■ DIRECTIONS
1. Using the cookie recipe below, decide whether each statement agrees with it, answering yes or no and quoting the deciding words: (a) The dough is chilled for 2 hours before rolling. (b) The egg white mixture is brushed on every cookie. (c) The oven is preheated to 375°F.
2. Carry on the cookie recipe below, picking up after its last sentence.

■ TEXT EXCERPT
━━━━━━━━━━━━━━━━

In a very large mixing bowl beat butter, cream cheese, and salt with an electric mixer on medium to high speed for 30 seconds. Add sugar, cinnamon, and nutmeg and beat until fluffy. Beat in egg yolks and vanilla. Beat in as much flour as you can with the mixer, then stir in any remaining flour. Divide dough into three portions; shape into discs and wrap in plastic wrap. Cover and chill for 2 hours.
Preheat oven to 350°F. On a lightly floured surface, roll one-third of the dough at a time until slightly less than ¼ inch thick. Using a 2- or 3-inch cutter, cut dough into desired shapes. Place 1 inch apart on a parchment-lined cookie sheet. In a small bowl beat egg whites and water until combined; brush on half of the cookies and sprinkle with sugar.

━━━━━━━━━━━━━━━━

■ DATA PROVIDED

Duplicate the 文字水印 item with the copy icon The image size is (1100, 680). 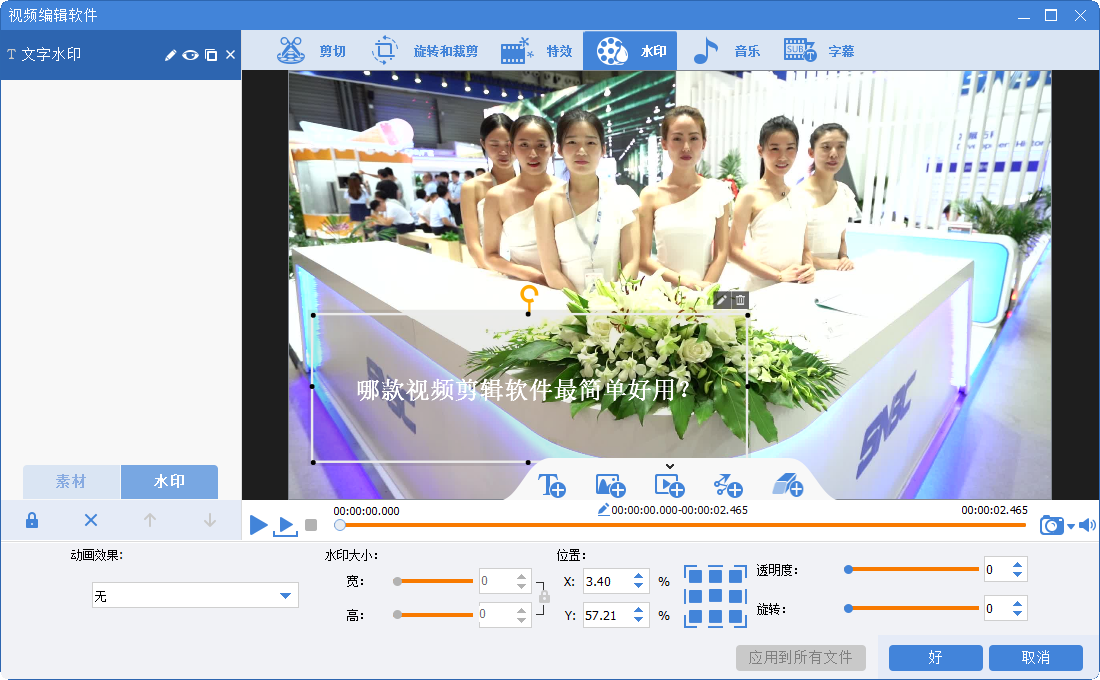(211, 55)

━━━━━━━━━━━━━━━━

■ ANSWERS BELOW
1.
(a) Yes: "Cover and chill for 2 hours."
(b) No: "brush on half of the cookies and sprinkle with sugar."
(c) No: "Preheat oven to 350°F."

2.
Bake for 10 to 12 minutes or until edges are firm and bottoms are lightly browned. Transfer to wire rack and let cool.
Spread bottom sides of half of the cookies with about 1 teaspoon Dulce de Leche; top with remaining cookies, bottom side down. Filled cookies may be kept overnight in refrigerator. Unfilled cookies may be stored at room temperature up to 3 days or frozen for up to 3 months.
Prep takes 72 minutes, plus 2 hours to chill. Makes: 4½ dozen sandwich cookies (9 dozen single cookies).